(Given passage Opens)
13th Rencontres de Bamako - Biennale Africaine de la Photographie, 2022-2023

On Multiplicity, Difference, Becoming, and Heritage

Dwelling made of rainstorms of the deluge
Of Flows, Transitions and Supranaturality

By all counts and standards of the art, Amos Tutuola’s “The Palmwine Drinkard” and Ben Okri’s “The Famished Road” are some of the most, for lack of a better word, sophisticated invocations and exposés of the manifestations of multiple beings creating, negotiating, existing in and in-between and dwelling in varying worlds.

Tutuola’s palmwne drinkard sets out to find his tapper in the land of the dead, ‘Deads’ town’ where it was said his tapster was living with deads. on this journey he meets and fights death, travels through endless forests where he meets a complete gentleman whose body was made up of body parts he had rented from others, and when they time came he gave them back and paid rents for the body p-arts. On his journey, the palmwine drinkard also meets animals as big as elephants, with fingernails as long as two feet, its head ten times bigger than its body, with a large mouth full of teeth as long as one foot and as thick as a cow’s horns, on its head were five horns and its four feet were as big as a log of wood. Tutuola writes of houses in trees with dancing halls accommodating 300 people, and he writes of women pregnant through a swollen thumb and giving birth to adult children.

Ben Okri writes of kings who sometimes appeared in the form of a great cat, with a red beard and eyes of greenish sapphire, and most interestingly he had been born un- countable times. Okri’s main character Azaro too was no stranger in the business of being born several times or circulating between worlds. He was also constantly accompanied by spirit companions who provoked his oscillation between the spirit world and other worlds. Okri also conjures spaces ‘past hell, past spirit lands where our ancestors ask one another impenetrable riddles all day long’ or of realms and spaces that are landscapes of genius, and supposedly the worlds before birth, the worlds of pure dreams and signs.

Every effort to pigeonhole these stories as magical realism, surrealism, sousrealism or otherwise inevitably fail as they tend to be reductions.

What these stories have in common is their ability to create worlds that defy categories of real, genuine, concrete, actual, existing as well as they completely disregard categories that might imply the opposites like imaginary, supposed, fictional, imitation, artificial.

Since time immemorial, (some) art has offered the possibility of navigating different spaces, different worlds. Art has facilitated the oscillation — sometimes gentle, cajoling, deceivingly beautiful and placating, and sometimes like a tour de force, thunderingly tearing, untenably shocking — between what is understood to be real and imaginary, and has served as a enabler in the accommodation and habituation of such spaces. Indeed life is a constant negotiation between these worlds, and while that transition sometimes feels like going down a slippery slope, other times it must feel like walking on a rocky road full of hot lava.

In this chapter titled “dwelling made of rainstorms of the deluge — Of Flows, Transitions and Supranaturality” for the 13th edition of the Bamako Encounters, artists from the four corners of the African world have been grouped together as their works in one way or the other thematize fluxes of varying kinds, be it physical and geographical movements across zones, across borders, and transcending time realms — constantly shifting between past, present and future, and constantly questioning, if not to say refuting the linearity of time, and advocating for other understandings of time as cyclical, spiral, discontinuous and disharmonious. In their works they evoke the impossibility of stagnation, directly or tangentially insinuating that everything is in motion, and even though one proverbially talks of marking time, that time is never still. Some of the art works that come together in this chapter also concern themselves with the ubiquitousness of spirituality. Not the reductive, monodeic, monotheistic, cul-de-sac-like religiosity, but a wider more holistic, all em-bracing, ever-offering idea of spirituality. Maybe it is that spirituality that can also be understood as a kind of supranaturality that is the mediator, the conveyor, the facilitator, the catalyst between multiple worlds.
(Given passage Closes)
(Source data Opens)
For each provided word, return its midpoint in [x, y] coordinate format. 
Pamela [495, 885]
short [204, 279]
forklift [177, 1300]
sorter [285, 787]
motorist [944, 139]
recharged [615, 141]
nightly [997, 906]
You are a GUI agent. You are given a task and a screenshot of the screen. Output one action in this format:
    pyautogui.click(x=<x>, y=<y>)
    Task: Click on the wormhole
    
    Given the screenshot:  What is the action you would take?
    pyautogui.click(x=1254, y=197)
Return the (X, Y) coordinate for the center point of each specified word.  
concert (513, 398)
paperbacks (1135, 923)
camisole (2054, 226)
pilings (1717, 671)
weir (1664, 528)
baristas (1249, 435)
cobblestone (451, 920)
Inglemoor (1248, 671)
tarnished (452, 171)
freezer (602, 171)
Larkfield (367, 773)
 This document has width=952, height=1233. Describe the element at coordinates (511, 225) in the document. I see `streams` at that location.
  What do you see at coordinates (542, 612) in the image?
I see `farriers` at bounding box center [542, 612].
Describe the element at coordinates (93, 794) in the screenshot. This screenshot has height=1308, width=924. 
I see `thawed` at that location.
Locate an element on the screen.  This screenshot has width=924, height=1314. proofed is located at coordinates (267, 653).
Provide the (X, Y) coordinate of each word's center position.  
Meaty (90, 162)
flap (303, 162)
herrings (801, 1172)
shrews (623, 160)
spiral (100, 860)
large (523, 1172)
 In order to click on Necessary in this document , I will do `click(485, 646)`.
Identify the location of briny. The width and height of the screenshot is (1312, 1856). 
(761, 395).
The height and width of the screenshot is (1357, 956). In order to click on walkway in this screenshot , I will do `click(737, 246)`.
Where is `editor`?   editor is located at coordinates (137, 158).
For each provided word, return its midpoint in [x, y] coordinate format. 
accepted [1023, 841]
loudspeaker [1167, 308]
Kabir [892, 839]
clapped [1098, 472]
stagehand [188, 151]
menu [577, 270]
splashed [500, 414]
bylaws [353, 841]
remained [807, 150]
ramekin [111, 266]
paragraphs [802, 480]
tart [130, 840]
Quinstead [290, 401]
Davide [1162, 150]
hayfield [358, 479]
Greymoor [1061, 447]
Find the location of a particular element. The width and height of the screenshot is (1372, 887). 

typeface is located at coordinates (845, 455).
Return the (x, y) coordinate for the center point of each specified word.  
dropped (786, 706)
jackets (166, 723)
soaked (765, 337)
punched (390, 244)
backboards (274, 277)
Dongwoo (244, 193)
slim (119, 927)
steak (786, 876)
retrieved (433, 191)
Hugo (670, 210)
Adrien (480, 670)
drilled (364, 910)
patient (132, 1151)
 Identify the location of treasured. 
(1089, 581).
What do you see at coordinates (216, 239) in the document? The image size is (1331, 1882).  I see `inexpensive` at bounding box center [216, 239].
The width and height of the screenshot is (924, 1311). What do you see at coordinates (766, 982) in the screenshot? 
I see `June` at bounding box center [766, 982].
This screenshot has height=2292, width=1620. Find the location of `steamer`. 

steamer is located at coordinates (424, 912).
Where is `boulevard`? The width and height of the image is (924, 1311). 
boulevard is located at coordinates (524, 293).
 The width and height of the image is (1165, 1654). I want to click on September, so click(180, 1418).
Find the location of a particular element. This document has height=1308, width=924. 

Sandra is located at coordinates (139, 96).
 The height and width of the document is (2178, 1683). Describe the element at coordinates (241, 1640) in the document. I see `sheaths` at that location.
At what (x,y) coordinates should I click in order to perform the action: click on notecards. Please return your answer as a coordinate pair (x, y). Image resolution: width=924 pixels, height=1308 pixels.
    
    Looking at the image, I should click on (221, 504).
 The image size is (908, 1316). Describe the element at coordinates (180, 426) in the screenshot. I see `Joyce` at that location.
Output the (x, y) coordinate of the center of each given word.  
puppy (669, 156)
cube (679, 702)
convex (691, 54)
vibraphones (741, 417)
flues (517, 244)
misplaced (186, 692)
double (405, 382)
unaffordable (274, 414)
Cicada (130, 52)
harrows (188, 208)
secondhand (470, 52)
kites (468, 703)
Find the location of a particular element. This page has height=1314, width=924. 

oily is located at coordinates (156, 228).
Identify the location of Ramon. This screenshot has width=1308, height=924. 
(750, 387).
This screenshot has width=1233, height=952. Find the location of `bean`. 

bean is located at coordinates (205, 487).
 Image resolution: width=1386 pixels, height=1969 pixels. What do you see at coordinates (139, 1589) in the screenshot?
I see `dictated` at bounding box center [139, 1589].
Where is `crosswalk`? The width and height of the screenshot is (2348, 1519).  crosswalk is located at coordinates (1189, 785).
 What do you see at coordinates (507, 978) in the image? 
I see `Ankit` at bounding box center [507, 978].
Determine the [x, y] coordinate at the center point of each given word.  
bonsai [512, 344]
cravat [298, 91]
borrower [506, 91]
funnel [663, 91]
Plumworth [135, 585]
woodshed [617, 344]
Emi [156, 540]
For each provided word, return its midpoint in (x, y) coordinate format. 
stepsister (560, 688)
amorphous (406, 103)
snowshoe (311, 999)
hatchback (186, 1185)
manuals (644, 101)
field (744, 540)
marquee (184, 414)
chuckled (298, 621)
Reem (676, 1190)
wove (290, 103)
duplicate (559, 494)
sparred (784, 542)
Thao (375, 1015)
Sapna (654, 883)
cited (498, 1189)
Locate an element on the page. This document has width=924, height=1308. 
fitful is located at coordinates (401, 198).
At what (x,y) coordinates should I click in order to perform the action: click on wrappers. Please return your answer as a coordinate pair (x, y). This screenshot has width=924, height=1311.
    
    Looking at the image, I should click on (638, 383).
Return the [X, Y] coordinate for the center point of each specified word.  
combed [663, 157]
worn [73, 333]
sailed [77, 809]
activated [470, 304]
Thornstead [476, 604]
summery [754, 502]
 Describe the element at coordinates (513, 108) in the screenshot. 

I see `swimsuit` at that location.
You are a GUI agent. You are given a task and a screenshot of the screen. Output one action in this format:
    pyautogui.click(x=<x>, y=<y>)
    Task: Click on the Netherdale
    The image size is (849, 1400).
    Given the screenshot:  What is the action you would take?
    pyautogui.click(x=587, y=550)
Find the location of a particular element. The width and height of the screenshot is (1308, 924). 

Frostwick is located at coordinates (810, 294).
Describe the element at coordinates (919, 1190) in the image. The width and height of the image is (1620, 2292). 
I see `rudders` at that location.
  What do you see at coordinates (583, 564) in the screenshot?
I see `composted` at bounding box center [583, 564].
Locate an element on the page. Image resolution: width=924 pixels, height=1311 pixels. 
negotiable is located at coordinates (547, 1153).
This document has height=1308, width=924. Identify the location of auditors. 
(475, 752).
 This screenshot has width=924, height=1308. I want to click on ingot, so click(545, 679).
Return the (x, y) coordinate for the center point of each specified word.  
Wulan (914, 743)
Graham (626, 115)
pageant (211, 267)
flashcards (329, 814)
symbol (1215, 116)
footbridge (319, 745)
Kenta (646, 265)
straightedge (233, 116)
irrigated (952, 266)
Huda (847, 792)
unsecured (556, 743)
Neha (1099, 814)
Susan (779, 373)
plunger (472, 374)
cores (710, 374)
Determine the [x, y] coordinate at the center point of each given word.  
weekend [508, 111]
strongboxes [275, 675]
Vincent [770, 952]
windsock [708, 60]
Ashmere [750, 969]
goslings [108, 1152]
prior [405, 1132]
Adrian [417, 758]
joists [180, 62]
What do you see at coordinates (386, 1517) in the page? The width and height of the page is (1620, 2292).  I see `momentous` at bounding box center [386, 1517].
(Source data Closes)
## [Tasks]
A) Which understandings of time do the artists in the chapter advocate for, according to the Bamako Encounters text? List all of them.
B) Repeat word for word the section of the Bamako Encounters text starting with "Ben Okri writes" and going on through "to be reductions.".

## [Answers to the problems]
A) Cyclical, spiral, discontinuous, disharmonious

B)
Ben Okri writes of kings who sometimes appeared in the form of a great cat, with a red beard and eyes of greenish sapphire, and most interestingly he had been born un- countable times. Okri’s main character Azaro too was no stranger in the business of being born several times or circulating between worlds. He was also constantly accompanied by spirit companions who provoked his oscillation between the spirit world and other worlds. Okri also conjures spaces ‘past hell, past spirit lands where our ancestors ask one another impenetrable riddles all day long’ or of realms and spaces that are landscapes of genius, and supposedly the worlds before birth, the worlds of pure dreams and signs.

Every effort to pigeonhole these stories as magical realism, surrealism, sousrealism or otherwise inevitably fail as they tend to be reductions.